FWIW, when I switch modems from one WAN port to the other, the issue moves with the modem, so it’s likely not an AT&T problem and likely not a WAN port problem, hence my thinking that it is more likely Comcast related;
Using 8.8.8.8 and 8.8.4.4 instead of the Comcast DNS servers, and have been since before this whole problem arose;
That is a good question, but I don’t think so as I am getting multiple disconnects in the middle of the night when little to no bandwidth is being consumed;
I will try MTR when I have a moment
It is starting to sound like we have similar symptoms but possibly different root causes. I am going to do one last check of all the coax connections at my location before I get a Comcast tech out here …
1- One of them I’ve briefly registered 100% CPU load on Peplink. Why there is no historical data on CPU load?
2- Are you using InControl2? Again, it is in realm of non-scientific data, but I’ve closed my InControl2 real-time bandwidth monitor after 2x disconnects to calm down the situation.
Well… after an uneventful hour, I’ve opened InControl2 dashboard and clicked on couple links. Boooom!!! ATT line went off. After dealing that long with this issue my judgement might be questionable, but my perception tells me it was not a coincidence. I will try it again in an hour.
I am not using InControl2, but after re-tightening all of the coax connections leading to the cable modem, I have had zero disconnects in the last 21 hours, which is by no means a record, but at least a good start …
For the sake of others looking for CPU load and other performance data on PepLink, you can enable SNMP v2c on the device and then you can collect OID: deviceCpuLoad and other data
WAN health check feature is just simple connection test tools to verify internet connectivity over the WAN connection. WAN health check failed mean the traffics sent from the WAN interface doesn’t get replied/responded. You can actually find the heath check stability - consecutive count by accessing to the support.cgi page.
**For WAN health check failure troubleshooting **, usually you will need to isolate the possible issue that cause by the items 1,2,3 above.
Make sure physical connection is fine
Make sure interface/port speeds is defined for both end devices. This will isolate the auto negotiation issue.
Disable WAN health check and monitor the internet connection status. If disabling health check, you also facing internet connection issue, this shown Internet is unstable.
Put a host in between the WAN interface & ISP modem for isolation test.
Changing using reliable health check Targets/Servers
Others
Below are the sample test you can use to isolate the item 1 for the communication between Balance router and ISP router.
Thank you for sharing this with us, in particular support.cgi page on PepLink that make a bit easier to troubleshoot. BTW, are all parameters on SUPPORT.CGI page available via SNMP, specifically Health Check history?
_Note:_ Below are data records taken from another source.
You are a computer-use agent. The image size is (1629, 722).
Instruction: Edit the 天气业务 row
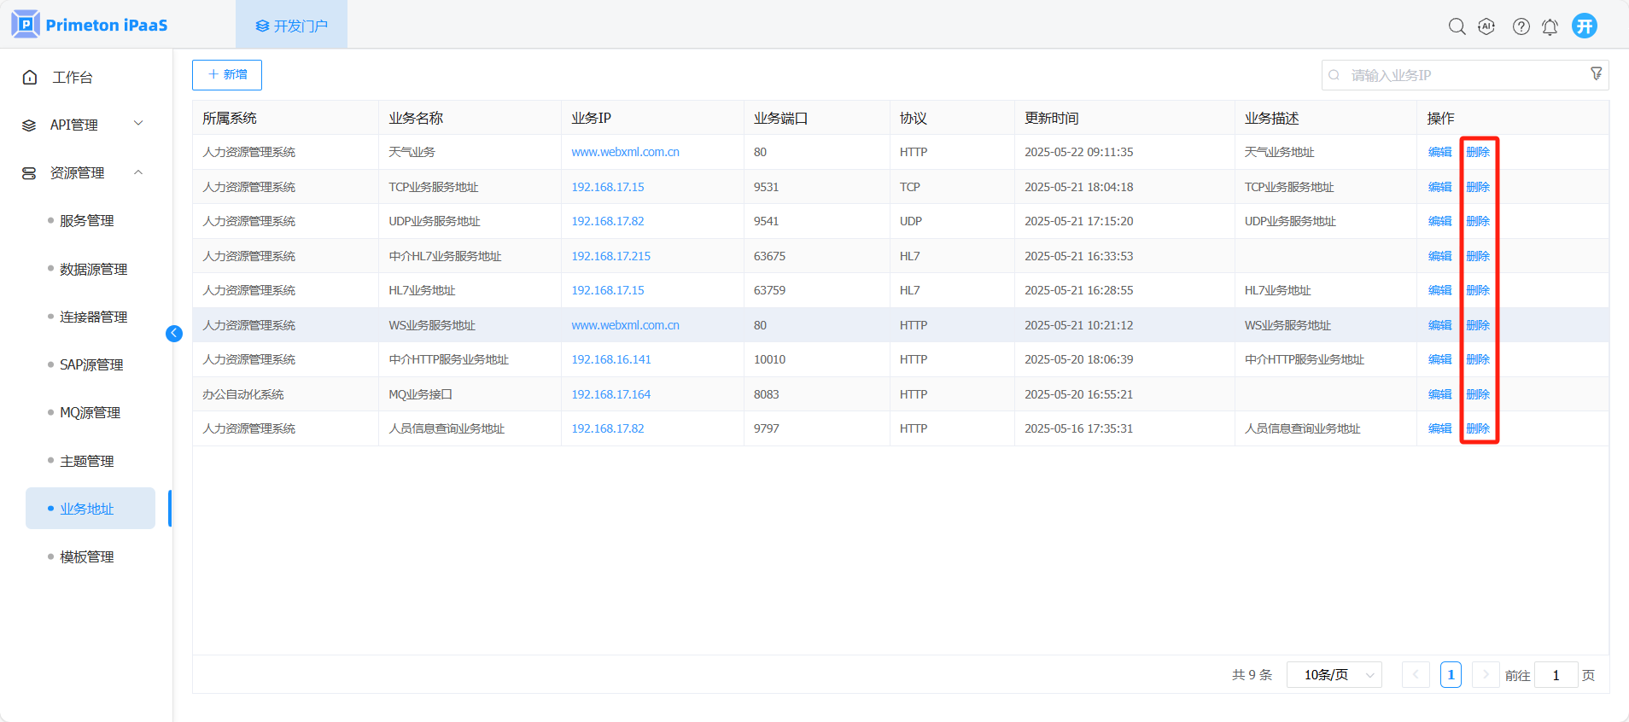[1439, 152]
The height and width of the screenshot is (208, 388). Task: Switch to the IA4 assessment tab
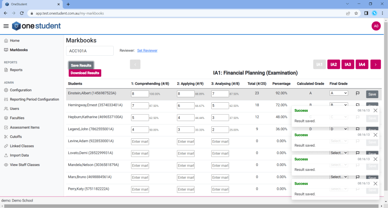[x=362, y=64]
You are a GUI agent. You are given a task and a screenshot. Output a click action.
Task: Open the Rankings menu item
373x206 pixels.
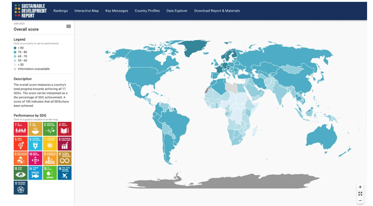click(60, 11)
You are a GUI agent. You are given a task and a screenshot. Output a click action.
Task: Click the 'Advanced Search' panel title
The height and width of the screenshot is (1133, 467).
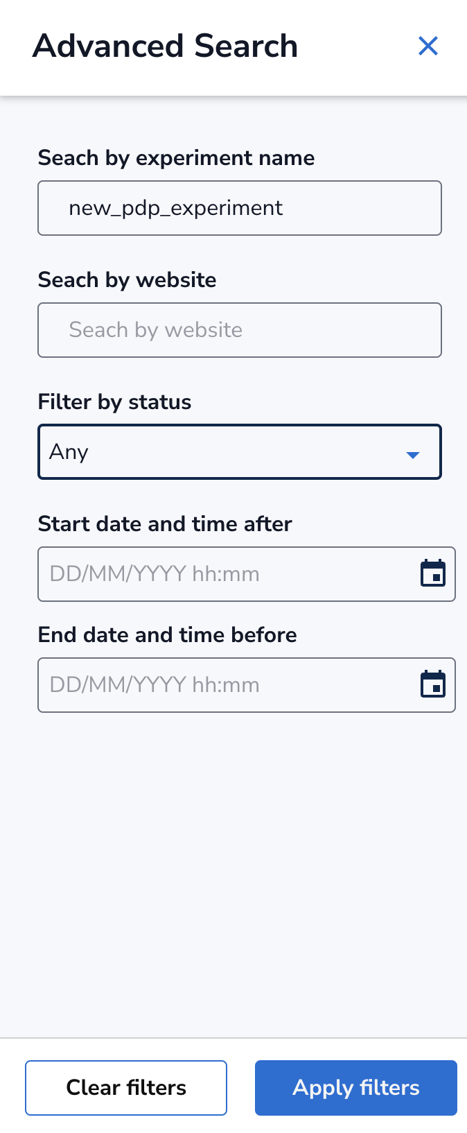[165, 46]
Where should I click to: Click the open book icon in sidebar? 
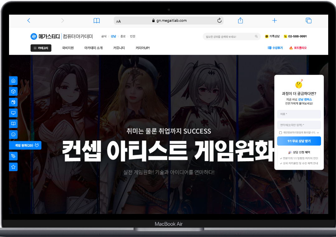[x=13, y=124]
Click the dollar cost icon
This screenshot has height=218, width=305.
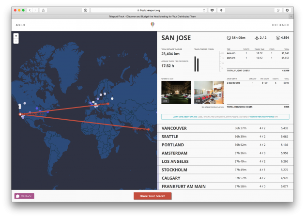click(x=277, y=38)
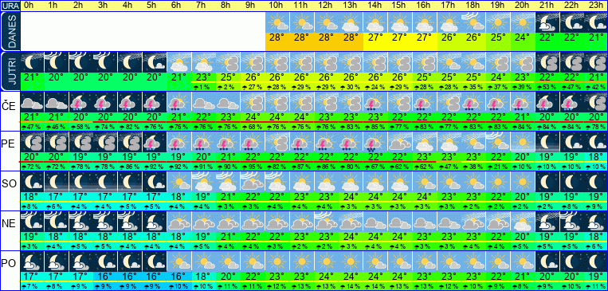Select the SO day label

pos(10,183)
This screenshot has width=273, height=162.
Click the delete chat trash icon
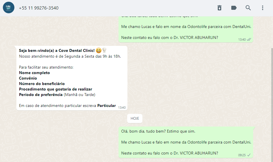[x=219, y=8]
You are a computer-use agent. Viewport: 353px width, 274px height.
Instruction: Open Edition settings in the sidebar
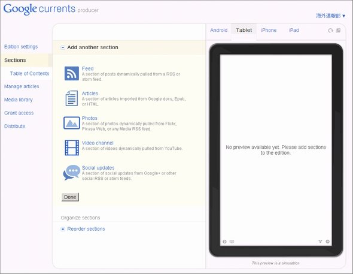pos(21,47)
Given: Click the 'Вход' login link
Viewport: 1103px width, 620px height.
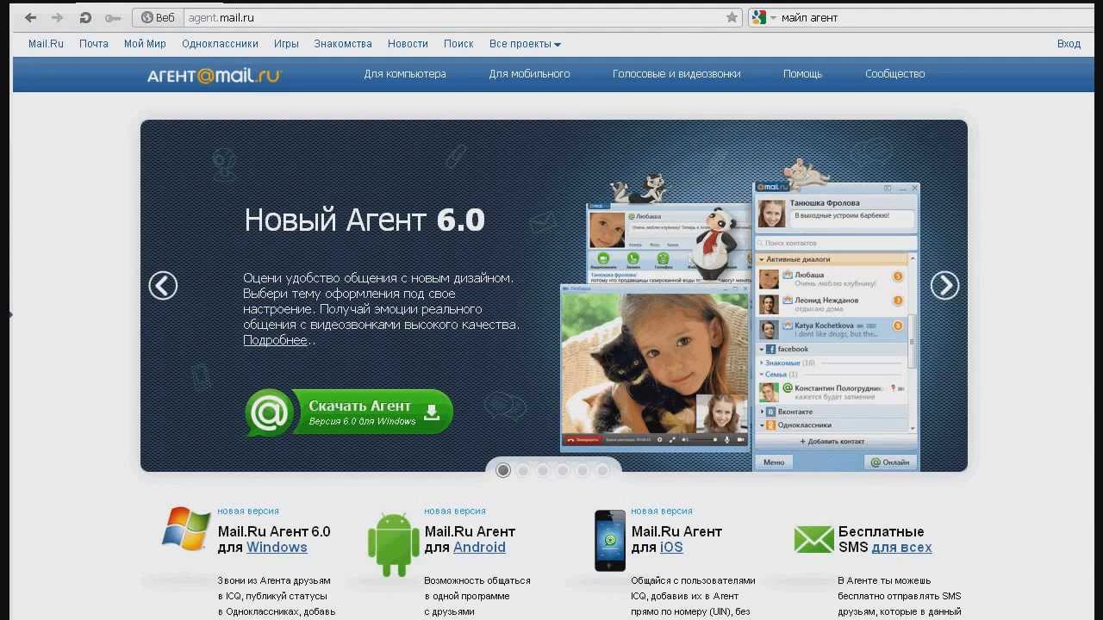Looking at the screenshot, I should 1069,44.
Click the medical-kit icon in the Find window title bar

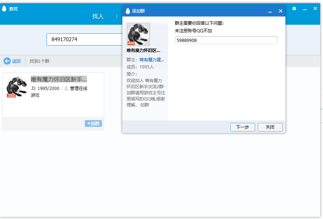[x=294, y=9]
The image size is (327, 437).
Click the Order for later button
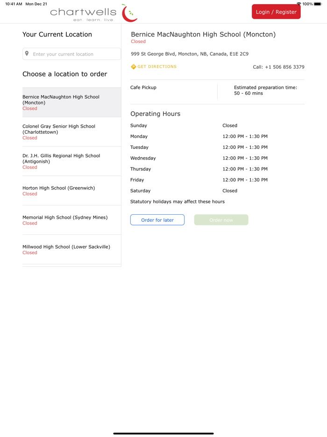point(157,220)
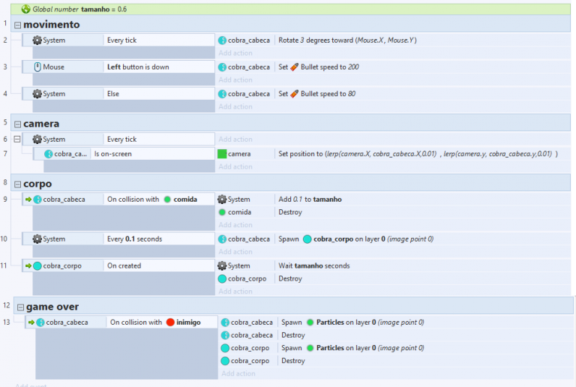Collapse the movimento group
This screenshot has height=387, width=576.
[x=18, y=26]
Another question, does Balance 20 have a cap on NAT entries?
I think I am getting closee in my ghost hunting and I will share with you even the ghost name once I am done.
So here are the symptoms: Number of users in our office fluctuates during the weekdays. When max number of users are in the office and they send traffic during peak hours of the morning, PepLink drops connection on ATT Uverse SMB fake fiber line… fairly consistently.
Diagnosis: We have two ISPs: Comcast and ATT Fake Fiber (both 100/20 Mbps). Browsing ATT modem configuration, I came across NAT table page
Now, using HTTPerf tool I can easily reproduce the problem by overwhelming ATT line with opening sessions and triggering PepLink HealtCheck failure. Per PepLink team recommendation (somewhere early in this tread), I changed network configuration and placed a managed switch between PepLink and ATT modem. Once HealthCheck was configured to ping the directly connected switch, HealthCheck kept ATT line up even when the link went completed saturated with my session flood.
In conclusion, ATT SMB Uverse modem has limit of 2000 NAT entries, and ATT support confirmed that this settings can not be altered or removed. So using Outgoing Rules we are managing to keep sessions lower over ATT link and routes bulk of them over Comcast.
It is not a solution, it is just a work around. I did run the session flood loader over Comcast, and to my surprise it triggered HealthCheck failure on both ISP: Comcast and ATT.
The only way is downloading Diagnostic Report when the problem occurs. Tech support will help to check the concurrent session that captured in the Diagnostic Report.
Please do me favor below when problem occurs.
Download Diagnostic Report.
Provide screenshot of both WANs usage (Status > Real-Time).
@ABC-admin’s Balance 20 is overwhelmed. Suggested to upgrade the hardware. @TechZo, I would suggest getting help from your point of purchase to further isolate the problem. Normally, WAN failed health check is caused by the WAN connection where Balance router failed to contact the health check target.
I have a similar issue, out of the blue my balance1350 8.1.1 build 5006 — will lose WAN 1 and WAN 2 health check, in In Control 2 , but I can ping the WAN1 port 100% - and it is 100% the correct port confirmed - this seems really odd. almost like after a over the air update it lost its mind - we have powered cycled everything and its still in disconnect sate but ping able - is there a way to remotely reconfig the 1350?